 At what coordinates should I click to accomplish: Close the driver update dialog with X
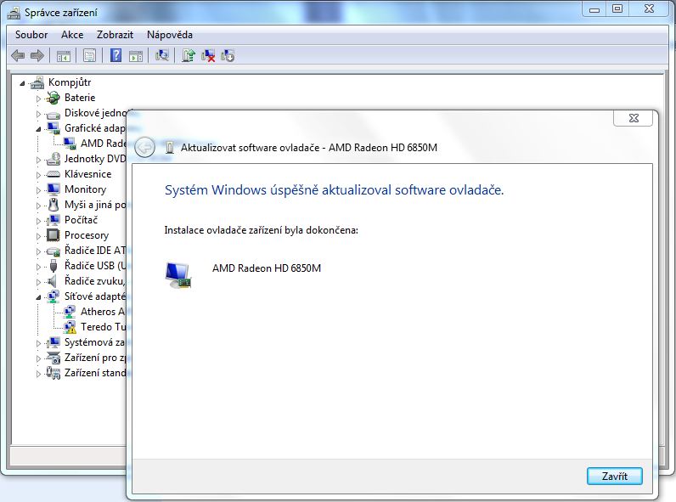pos(634,119)
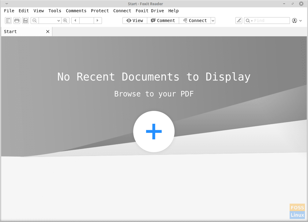The width and height of the screenshot is (308, 222).
Task: Open the zoom level dropdown
Action: [x=58, y=21]

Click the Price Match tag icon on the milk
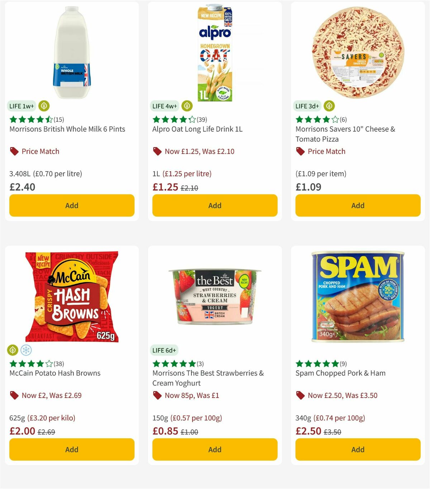click(14, 151)
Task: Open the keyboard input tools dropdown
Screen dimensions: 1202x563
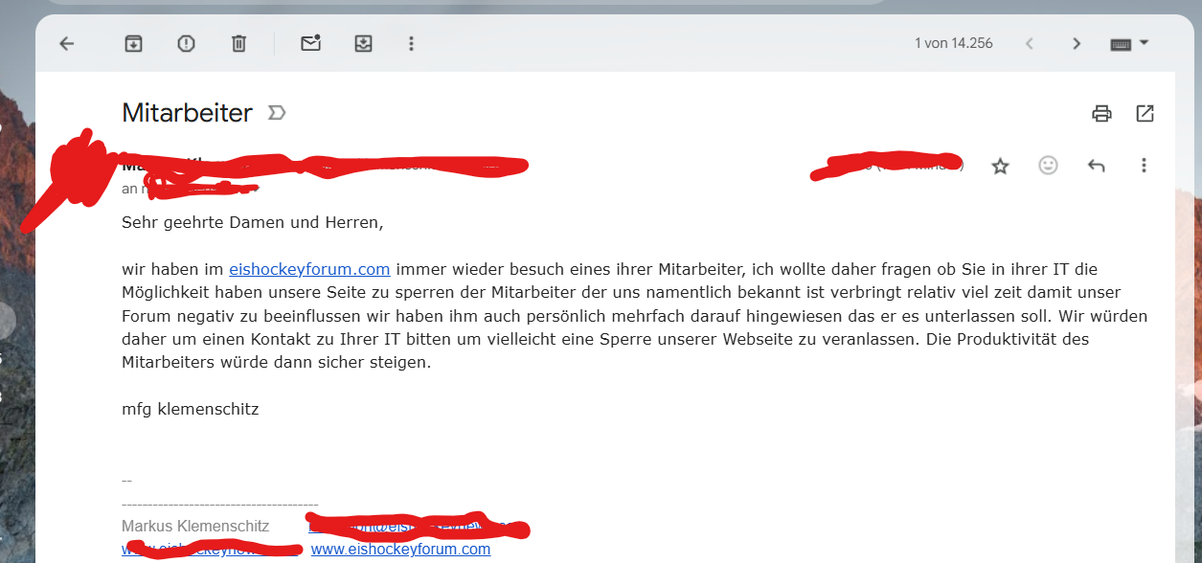Action: coord(1128,43)
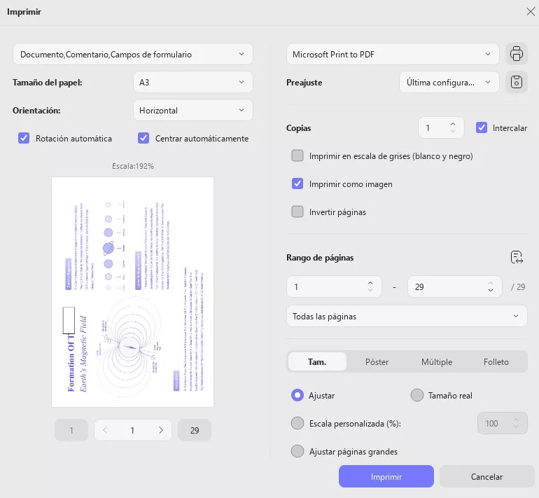Disable Rotación automática checkbox

[x=24, y=138]
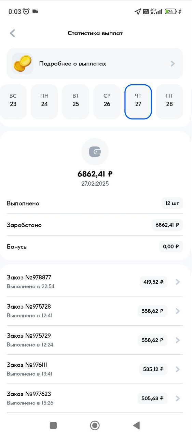The width and height of the screenshot is (192, 437).
Task: Tap the Android back triangle button
Action: [x=136, y=425]
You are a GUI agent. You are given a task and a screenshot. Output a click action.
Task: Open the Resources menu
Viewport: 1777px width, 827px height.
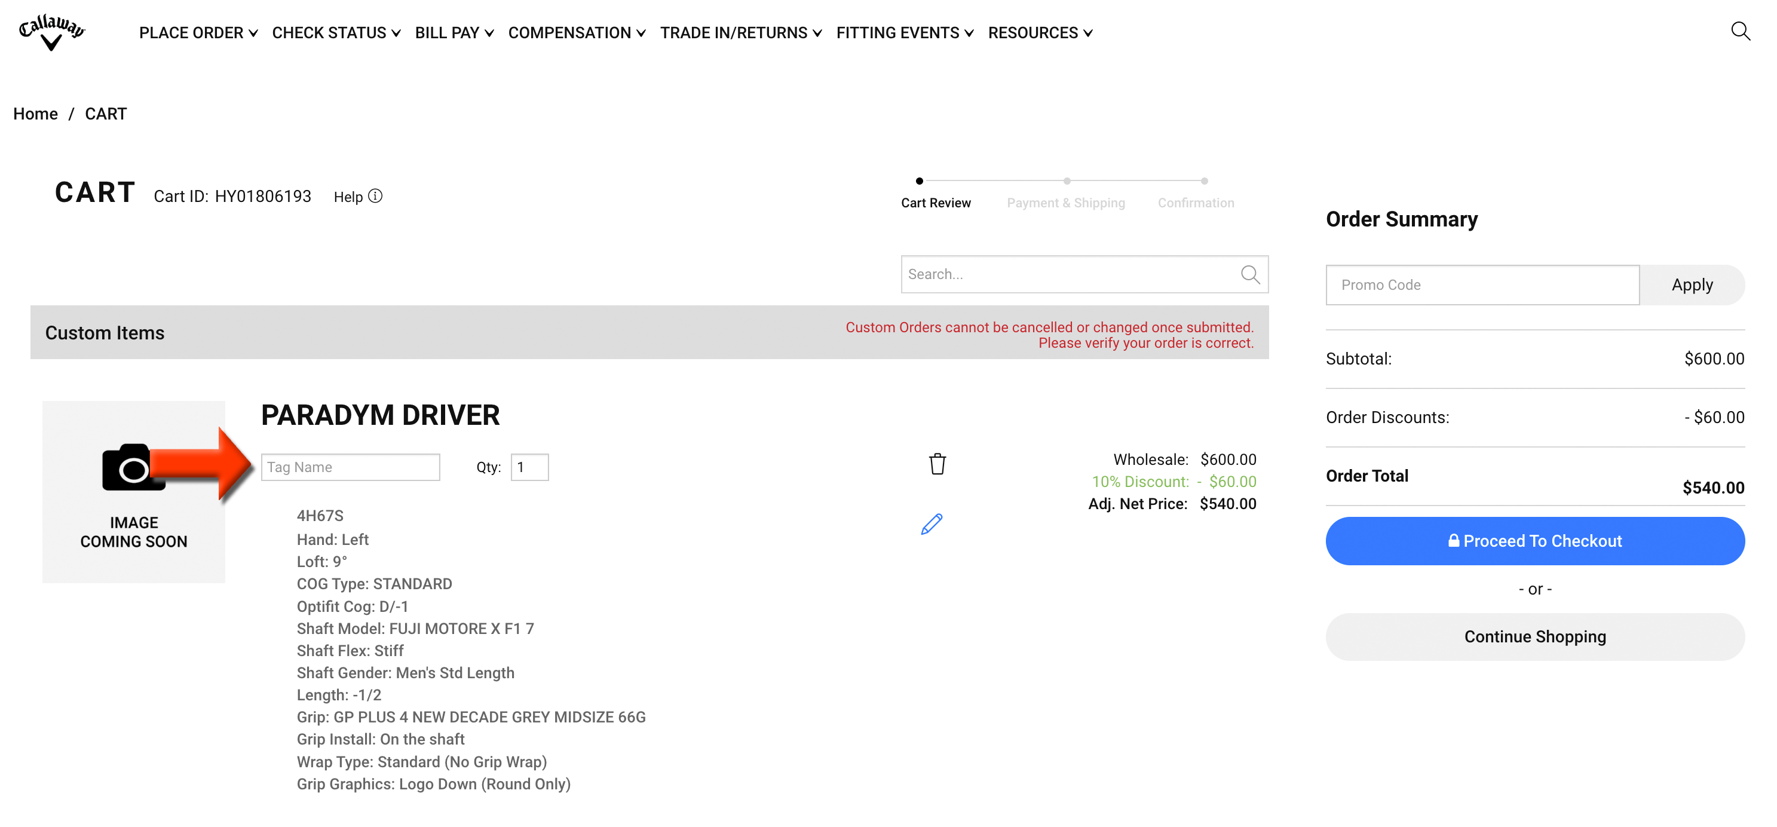[1040, 33]
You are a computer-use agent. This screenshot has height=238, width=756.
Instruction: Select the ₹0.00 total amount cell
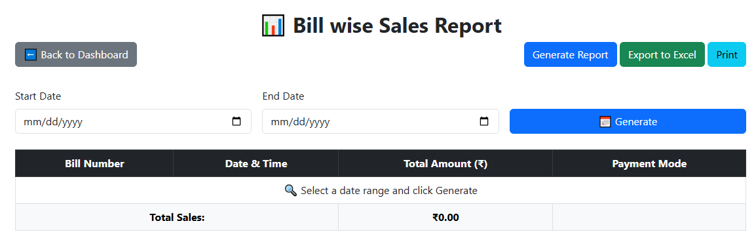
━━━━━━
## Short task
Output every row above verbatim, leaving out the pictures.

## Task answer
 At what coordinates should I click to accomplish: Close the driver update dialog with X
pos(634,119)
The width and height of the screenshot is (308, 222).
Task: Open the zoom level dropdown
Action: [x=58, y=21]

Click the Price Match tag icon on the milk
click(14, 151)
Task: Open the keyboard input tools dropdown
Screen dimensions: 1202x563
Action: coord(1128,43)
Disable Rotación automática checkbox

[x=24, y=138]
The width and height of the screenshot is (192, 437).
Task: Tap the Android back triangle button
Action: [x=136, y=425]
You are a GUI agent. You are given a task and a screenshot. Output a click action.
Task: Open the Resources menu
Viewport: 1777px width, 827px height.
[1040, 33]
You are a computer-use agent. This screenshot has height=238, width=756.
Instruction: Select the ₹0.00 total amount cell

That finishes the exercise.